_WRITTEN INSTRUCTION_
From the liquidctl container notes below, set down word for word the passage starting at "As mentioned in" and ending at "FANSPEED and PUMPSPEED.".
====== PAGE EXTRACT
Image is automatically updated and maintained. Supported architectures are amd64, arm64, arm.
All kudos for liquidctl to the developers / contributors.
You can find the weekly docker build in this container
The container is intended for use with UnRAID, as this is my usecase. But it should work fine in any other environment. I'm maintaining this repository and doing my best to add features and wishes from you.
I highly recommend to use the following plugin for UnRAID from the Community Applications:
I use this for easy detection of the serial of the USB-device, as which the AIO-cooler will be detected. As there is no guarantee, the AIO-cooler will be mapped to the container alone, the serial explicitly addresses this device.
Also you need the "port" from the usb bus, so you can map the device to the container.
In my example this would be /sys/bus/usb/devices/3-6.3
IMPORTANT: in my configuration, the only temperature the container can read is the one, reported by the AIO-Cooler (NZXT Z63), which is the liquid-temperature. So all the temperature values are meant for liquid-temperature. In your configuration this can be different, so you need to check, what temperature liquidctl reads out.
As mentioned in the README from liquidctl you can choose to set a fixed fan- or pump-speed, or make it dependent on the temperature.
You set these values for the container with the variables FANSPEED and PUMPSPEED.
============
====== MATERIAL SUPPLIED
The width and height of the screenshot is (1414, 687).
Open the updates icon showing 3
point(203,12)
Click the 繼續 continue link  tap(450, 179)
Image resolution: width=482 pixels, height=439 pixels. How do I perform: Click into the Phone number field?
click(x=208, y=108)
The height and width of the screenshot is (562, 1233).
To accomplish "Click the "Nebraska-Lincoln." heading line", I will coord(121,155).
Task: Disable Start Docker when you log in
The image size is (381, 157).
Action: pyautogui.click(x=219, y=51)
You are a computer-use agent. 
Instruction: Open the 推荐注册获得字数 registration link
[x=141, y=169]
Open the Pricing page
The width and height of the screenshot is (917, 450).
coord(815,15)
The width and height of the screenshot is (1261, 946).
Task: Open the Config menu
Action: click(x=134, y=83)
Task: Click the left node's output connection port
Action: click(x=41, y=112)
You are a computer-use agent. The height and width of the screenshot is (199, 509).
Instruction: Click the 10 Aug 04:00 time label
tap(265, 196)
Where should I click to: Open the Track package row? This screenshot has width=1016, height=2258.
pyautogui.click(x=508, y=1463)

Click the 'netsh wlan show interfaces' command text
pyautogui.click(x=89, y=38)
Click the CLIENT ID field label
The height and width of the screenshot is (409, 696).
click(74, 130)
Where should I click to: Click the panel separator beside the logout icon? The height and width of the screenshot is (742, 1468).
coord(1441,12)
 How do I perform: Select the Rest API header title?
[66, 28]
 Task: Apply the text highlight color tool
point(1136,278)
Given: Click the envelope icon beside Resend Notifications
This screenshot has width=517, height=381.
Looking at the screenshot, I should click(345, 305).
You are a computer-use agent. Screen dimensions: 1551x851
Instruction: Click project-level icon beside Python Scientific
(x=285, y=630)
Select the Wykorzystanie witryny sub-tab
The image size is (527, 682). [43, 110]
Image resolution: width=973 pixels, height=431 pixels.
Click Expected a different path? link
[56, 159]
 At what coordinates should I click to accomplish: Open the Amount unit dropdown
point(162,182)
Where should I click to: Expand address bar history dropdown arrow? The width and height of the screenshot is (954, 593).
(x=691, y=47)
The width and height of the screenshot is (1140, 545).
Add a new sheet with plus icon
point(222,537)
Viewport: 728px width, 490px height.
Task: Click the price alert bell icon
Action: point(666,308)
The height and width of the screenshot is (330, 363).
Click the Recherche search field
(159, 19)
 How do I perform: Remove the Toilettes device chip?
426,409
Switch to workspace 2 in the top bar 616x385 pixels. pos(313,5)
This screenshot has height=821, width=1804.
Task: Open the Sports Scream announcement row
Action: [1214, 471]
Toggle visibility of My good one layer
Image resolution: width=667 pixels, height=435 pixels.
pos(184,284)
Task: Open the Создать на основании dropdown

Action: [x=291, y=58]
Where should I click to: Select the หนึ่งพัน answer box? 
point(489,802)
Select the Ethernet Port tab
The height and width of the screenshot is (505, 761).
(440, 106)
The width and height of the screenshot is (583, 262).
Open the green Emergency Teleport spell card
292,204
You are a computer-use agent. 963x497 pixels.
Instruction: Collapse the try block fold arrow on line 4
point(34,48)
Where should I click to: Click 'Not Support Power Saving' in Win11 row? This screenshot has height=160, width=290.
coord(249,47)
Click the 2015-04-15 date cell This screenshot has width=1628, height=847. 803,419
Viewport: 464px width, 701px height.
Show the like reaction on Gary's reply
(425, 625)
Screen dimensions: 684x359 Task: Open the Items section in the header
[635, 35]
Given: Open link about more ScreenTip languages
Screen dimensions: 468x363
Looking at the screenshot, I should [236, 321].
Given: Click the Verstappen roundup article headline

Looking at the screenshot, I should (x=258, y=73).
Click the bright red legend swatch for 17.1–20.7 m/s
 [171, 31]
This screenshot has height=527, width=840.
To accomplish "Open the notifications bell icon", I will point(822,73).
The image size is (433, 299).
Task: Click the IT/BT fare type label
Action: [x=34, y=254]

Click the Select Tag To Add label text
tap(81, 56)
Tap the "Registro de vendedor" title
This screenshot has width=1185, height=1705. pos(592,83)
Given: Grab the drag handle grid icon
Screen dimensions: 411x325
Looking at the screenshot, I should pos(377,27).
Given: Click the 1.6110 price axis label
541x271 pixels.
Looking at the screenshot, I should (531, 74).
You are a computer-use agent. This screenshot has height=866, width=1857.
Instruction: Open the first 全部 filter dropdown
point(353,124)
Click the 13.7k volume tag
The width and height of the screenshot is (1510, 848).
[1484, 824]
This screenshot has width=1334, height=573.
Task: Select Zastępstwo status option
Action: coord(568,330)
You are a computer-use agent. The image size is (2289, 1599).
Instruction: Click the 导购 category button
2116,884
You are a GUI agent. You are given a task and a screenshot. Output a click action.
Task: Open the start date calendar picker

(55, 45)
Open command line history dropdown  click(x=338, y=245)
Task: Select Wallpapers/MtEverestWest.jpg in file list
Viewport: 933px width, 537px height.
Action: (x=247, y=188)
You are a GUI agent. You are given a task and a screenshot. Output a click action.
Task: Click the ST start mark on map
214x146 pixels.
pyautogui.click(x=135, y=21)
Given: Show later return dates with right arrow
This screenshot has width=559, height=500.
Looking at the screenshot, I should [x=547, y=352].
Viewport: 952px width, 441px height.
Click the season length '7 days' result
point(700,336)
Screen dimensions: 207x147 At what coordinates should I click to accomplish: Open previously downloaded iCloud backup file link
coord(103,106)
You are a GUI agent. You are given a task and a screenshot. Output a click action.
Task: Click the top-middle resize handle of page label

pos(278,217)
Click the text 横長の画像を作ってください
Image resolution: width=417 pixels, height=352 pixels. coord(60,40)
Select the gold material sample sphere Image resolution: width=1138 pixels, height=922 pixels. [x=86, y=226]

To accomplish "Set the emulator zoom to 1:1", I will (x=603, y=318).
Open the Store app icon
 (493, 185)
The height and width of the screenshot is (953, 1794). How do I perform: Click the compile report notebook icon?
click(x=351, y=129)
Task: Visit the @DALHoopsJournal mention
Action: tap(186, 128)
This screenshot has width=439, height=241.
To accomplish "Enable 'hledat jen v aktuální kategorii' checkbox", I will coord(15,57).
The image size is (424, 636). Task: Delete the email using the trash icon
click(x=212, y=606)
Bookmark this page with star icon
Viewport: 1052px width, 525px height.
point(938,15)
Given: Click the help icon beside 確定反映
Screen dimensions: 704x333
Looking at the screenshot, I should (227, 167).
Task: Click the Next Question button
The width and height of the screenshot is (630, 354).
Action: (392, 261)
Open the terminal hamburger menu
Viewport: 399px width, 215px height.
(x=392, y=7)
============
_REPLY TO THE EXERCISE_
As mentioned in the README from liquidctl you can choose to set a fixed fan- or pump-speed, or make it dependent on the temperature.
You set these values for the container with the variables FANSPEED and PUMPSPEED.